[Task to complete]: Nothing but the line with "Click the up arrow in Run console toolbar" and the lines after it, through the end of the records below, is to be repeated, exactly as it is.

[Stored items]
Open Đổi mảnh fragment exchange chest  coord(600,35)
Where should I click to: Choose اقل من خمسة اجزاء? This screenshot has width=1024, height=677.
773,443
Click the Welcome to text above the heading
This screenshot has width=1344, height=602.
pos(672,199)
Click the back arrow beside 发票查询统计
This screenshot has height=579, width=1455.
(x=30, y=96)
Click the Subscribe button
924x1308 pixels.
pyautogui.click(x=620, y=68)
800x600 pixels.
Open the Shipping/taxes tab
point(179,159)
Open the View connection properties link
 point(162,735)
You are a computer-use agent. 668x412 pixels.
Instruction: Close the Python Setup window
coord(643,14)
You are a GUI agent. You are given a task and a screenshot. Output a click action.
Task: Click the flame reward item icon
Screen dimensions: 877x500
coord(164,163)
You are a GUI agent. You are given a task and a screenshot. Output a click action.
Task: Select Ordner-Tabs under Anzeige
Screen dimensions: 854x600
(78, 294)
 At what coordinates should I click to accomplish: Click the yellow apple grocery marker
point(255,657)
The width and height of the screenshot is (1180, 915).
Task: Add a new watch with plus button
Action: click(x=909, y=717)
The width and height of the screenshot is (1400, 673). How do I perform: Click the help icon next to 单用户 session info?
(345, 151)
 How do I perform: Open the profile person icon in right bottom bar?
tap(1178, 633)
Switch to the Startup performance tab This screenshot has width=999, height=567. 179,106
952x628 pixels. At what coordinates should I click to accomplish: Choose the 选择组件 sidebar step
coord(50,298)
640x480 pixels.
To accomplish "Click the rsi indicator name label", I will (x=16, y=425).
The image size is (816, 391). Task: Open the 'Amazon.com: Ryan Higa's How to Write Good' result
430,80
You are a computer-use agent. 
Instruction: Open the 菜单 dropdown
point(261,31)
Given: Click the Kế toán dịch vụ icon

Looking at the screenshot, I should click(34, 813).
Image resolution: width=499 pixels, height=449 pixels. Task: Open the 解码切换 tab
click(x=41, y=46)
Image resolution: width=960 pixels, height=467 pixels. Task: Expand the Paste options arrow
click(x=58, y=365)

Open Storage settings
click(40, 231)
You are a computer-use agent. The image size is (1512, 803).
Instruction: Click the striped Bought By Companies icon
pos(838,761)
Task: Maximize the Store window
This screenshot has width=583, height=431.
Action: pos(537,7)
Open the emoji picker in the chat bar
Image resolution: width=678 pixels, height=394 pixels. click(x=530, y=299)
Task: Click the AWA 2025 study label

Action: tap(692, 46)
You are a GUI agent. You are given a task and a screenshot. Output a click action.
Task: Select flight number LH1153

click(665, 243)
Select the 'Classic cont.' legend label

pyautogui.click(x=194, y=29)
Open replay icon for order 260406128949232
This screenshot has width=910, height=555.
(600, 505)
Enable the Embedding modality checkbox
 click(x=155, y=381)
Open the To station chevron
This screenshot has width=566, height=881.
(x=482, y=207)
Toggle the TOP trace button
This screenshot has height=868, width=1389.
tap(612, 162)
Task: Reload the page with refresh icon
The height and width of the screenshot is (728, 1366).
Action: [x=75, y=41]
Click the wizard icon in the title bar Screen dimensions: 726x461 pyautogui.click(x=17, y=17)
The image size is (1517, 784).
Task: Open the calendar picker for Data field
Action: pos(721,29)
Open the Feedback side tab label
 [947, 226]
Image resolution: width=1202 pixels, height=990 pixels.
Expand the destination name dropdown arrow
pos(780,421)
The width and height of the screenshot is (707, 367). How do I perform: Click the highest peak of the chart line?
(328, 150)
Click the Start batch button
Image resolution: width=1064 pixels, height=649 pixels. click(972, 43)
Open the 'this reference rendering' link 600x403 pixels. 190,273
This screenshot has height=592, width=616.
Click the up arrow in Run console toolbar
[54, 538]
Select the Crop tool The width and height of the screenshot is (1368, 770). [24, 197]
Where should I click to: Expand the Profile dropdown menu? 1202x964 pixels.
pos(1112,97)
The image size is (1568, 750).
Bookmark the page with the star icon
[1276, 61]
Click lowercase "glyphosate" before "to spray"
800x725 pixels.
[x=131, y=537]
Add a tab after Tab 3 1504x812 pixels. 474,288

[The completed task]:
Click the up arrow in Run console toolbar
[54, 538]
Select the Crop tool The width and height of the screenshot is (1368, 770). [24, 197]
Where should I click to: Expand the Profile dropdown menu? 1202x964 pixels.
pos(1112,97)
The image size is (1568, 750).
Bookmark the page with the star icon
[1276, 61]
Click lowercase "glyphosate" before "to spray"
800x725 pixels.
[x=131, y=537]
Add a tab after Tab 3 1504x812 pixels. 474,288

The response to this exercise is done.